Cuba ouvre son économie au privé, un tournant historique sous pression de Washington
Dans un contexte de crise économique sévère et sous pression de Washington, La Havane a annoncé fin juillet l’ouverture de pans entiers de son économie aux acteurs privés — un virage jugé historique pour l’île communiste et son modèle centralisé en place depuis six décennies.

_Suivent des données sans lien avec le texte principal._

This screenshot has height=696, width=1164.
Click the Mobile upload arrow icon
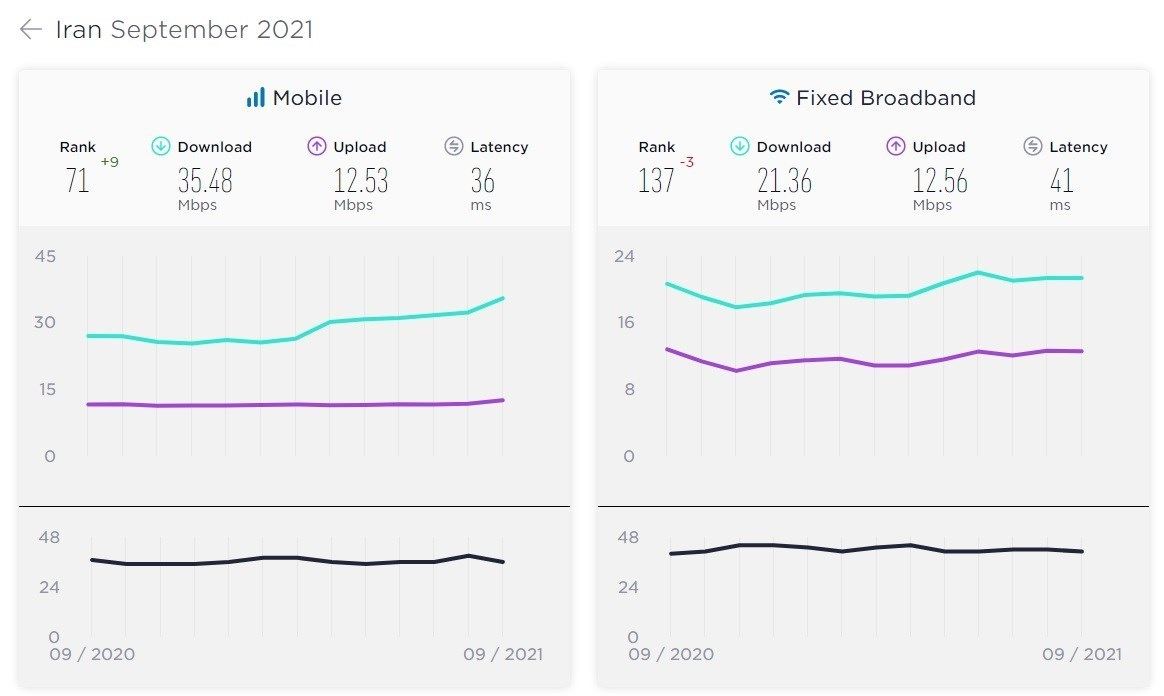(317, 147)
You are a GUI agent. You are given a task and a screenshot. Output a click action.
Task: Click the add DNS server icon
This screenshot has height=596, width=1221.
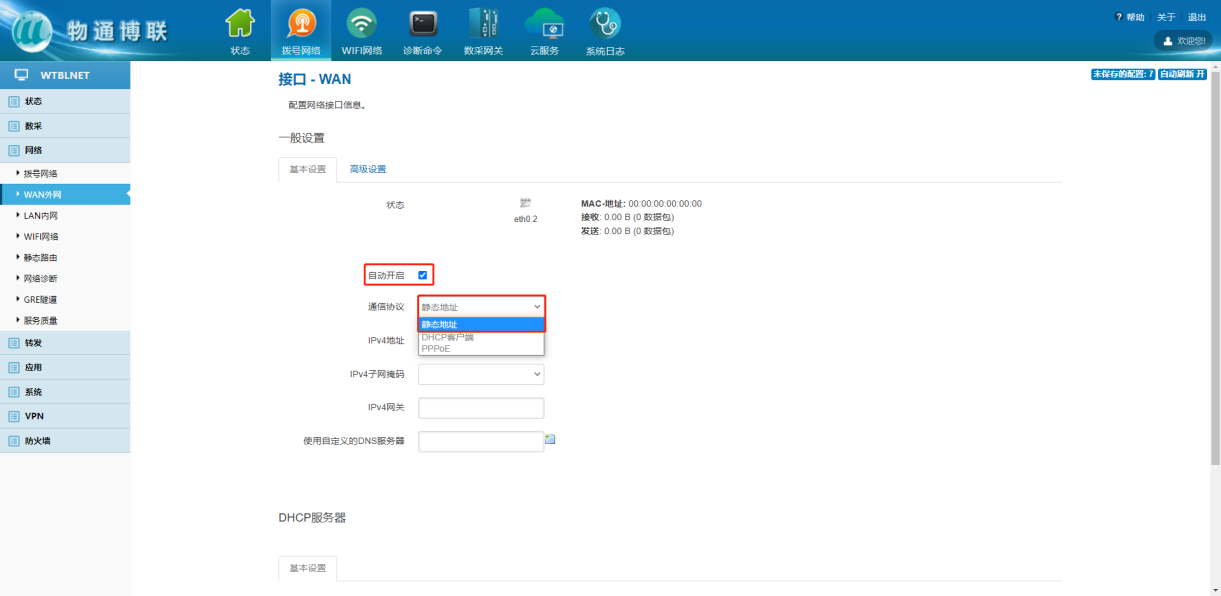pos(550,439)
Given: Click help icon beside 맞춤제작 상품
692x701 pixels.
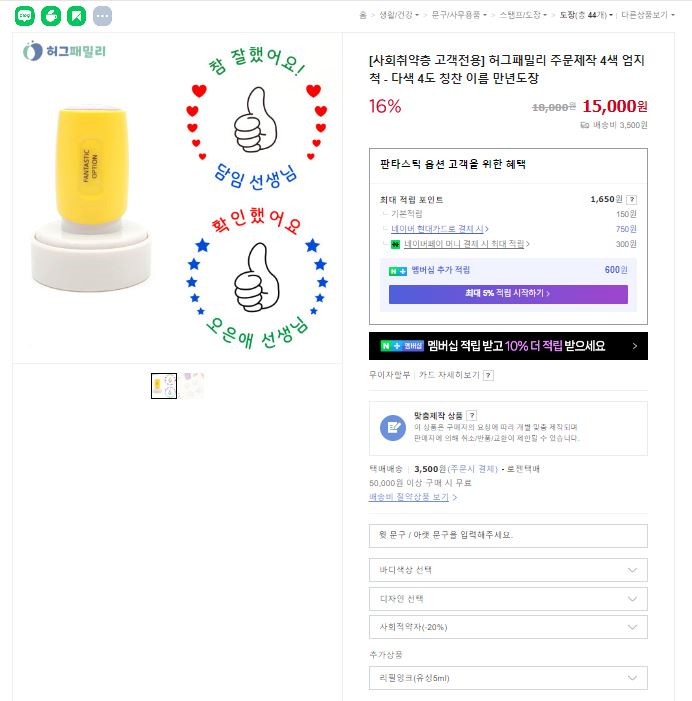Looking at the screenshot, I should tap(471, 415).
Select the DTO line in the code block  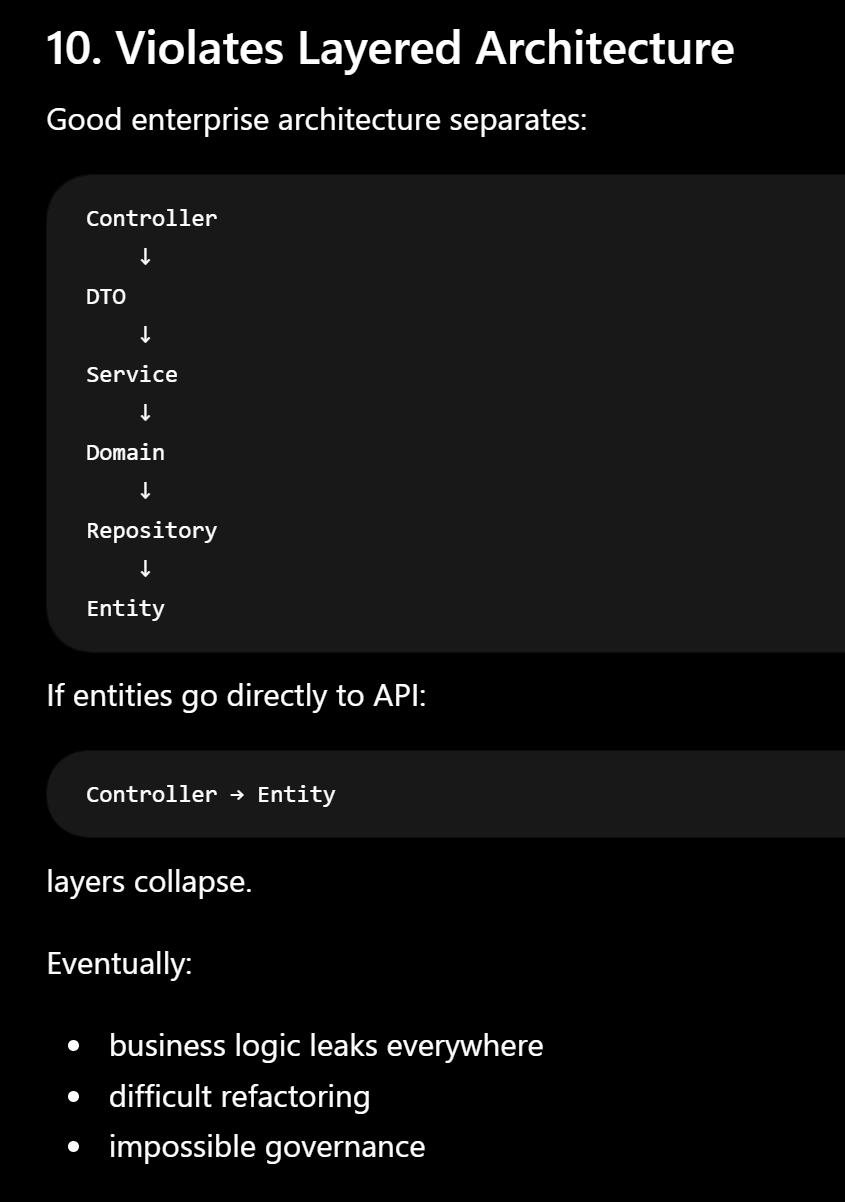pyautogui.click(x=106, y=296)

Le décret, signé par le Premier ministre Manuel Marrero et entré en vigueur début août, fait passer de 125 à un nombre bien plus restreint les activités interdites aux entreprises privées : 46 interdictions disparaissent totalement, 35 autres voient leurs conditions assouplies. Résultat, selon les médias d’État cubains, une réglementation qui élargit de manière considérable le champ d’action des entrepreneurs et des entreprises privées sur l’île.
Parmi les nouveautés les plus attendues par la population : les pharmacies privées, censées combler les rayons vides de l’État, alors que les médicaments s’échangent depuis des années au marché noir. Mais aussi les stations-service, la gestion des déchets (un vrai problème sanitaire à La Havane), les maisons de retraite privées, la banque, et — plus discrètement glissé dans le texte — la pratique libérale du droit, de l’architecture ou du conseil, jusqu’ici verrouillée par des organisations liées à l’État.

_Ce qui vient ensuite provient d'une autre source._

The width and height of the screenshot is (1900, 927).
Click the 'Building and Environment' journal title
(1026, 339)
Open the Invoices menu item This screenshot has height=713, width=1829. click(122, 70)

La santé, l’éducation, les médias, les télécommunications et la sécurité restent, eux, fermement dans le giron public — piliers de la révolution castriste de 1959 que le régime dit vouloir préserver. Le président Miguel Díaz-Canel a d’ailleurs insisté : ces mesures ne répondent à aucune exigence formulée par les Américains, mais résultent d’une décision souveraine.
Reste que la réforme s’inscrit dans un paquet plus large de 176 mesures économiques, adopté en juin sous la double pression d’une crise énergétique aiguë et de l’administration Trump.